6/11

Sambre

Débutée en 1986 et vendue à plus d’un million d’exemplaires, la série Sambre d’Yslaire s’achève. En attendant la fin, prévue pour fin 2019, le dessinateur publie Celle que mes yeux ne voient pas…, huitième tome de cette tragique saga familiale située au XIXe siècle. “La tragédie est ce qui nous rassure. Elle nous prépare à la réalité et nous montre qu’il y a pire: la mort nous empêche d’avoir peur de la folie”, raconte Yslaire, qui a décidé de commencer son récit par la fin et la mort d’un de ses personnages principaux, Bernard-Marie. “La fin est inéluctable, nous le savons tous, la question est de savoir comment [on y arrive].” Sambre est aussi une histoire d’amour: l’adolescent frêle passionné d’entomologie et de photographie spirite meurt en retrouvant sa fausse jumelle Judith, devenue courtisane puis actrice de théâtre à la capitale.

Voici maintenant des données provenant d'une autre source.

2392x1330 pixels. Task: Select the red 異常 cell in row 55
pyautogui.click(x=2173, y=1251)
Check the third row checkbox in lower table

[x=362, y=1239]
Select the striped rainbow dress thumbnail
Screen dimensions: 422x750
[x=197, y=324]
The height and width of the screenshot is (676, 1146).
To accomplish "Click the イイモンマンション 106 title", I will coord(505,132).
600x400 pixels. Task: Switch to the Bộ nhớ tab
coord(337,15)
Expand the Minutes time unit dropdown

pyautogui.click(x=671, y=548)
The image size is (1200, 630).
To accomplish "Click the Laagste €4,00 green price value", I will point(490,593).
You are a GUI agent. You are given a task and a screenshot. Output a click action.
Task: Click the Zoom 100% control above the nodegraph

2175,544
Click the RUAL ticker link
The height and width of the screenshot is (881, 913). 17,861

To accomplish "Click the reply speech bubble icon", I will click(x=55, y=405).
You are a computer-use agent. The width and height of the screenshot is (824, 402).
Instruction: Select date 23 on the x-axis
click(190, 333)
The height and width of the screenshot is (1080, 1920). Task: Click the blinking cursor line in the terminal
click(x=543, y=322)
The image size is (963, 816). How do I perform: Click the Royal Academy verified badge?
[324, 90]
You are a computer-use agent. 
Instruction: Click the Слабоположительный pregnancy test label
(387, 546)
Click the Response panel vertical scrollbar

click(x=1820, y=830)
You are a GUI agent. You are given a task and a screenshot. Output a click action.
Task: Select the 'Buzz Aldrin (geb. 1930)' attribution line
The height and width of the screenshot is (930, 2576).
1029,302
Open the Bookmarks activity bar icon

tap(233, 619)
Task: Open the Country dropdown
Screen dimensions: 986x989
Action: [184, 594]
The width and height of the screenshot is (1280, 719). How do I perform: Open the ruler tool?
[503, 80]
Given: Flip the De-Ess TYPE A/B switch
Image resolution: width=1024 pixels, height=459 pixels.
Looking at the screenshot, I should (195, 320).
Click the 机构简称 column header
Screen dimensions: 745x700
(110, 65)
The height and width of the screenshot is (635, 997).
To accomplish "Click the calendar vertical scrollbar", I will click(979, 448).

Leur destin ainsi noué permet à Yslaire de dresser un portrait de la société française au XIXe siècle: “Quel est l’espoir pour une fille qui naît dans un orphelinat? Quand on voit la réalité de cette fille, on n’est pas étonné que la moitié finissait dans la prostitution.” Il ajoute: “C’est assez fascinant de rentrer dans cette époque, de parler de la prostitution, et de voir que les gens ne pensaient pas du tout la même chose qu’aujourd’hui. Avant, on n’était pas plus con que maintenant. On a des idées différentes, elles ne sont pas pires. C’est intéressant de se pencher sur des sujets somme toute assez éternels qui ne vont pas trouver de solution.” C’est aussi le propre de l’Art de tendre à son lecteur un miroir déformant de sa réalité.
Sambre, tome 8, Celle que mes yeux ne voient pas…, Glénat, 72 pages, 17,50 euros.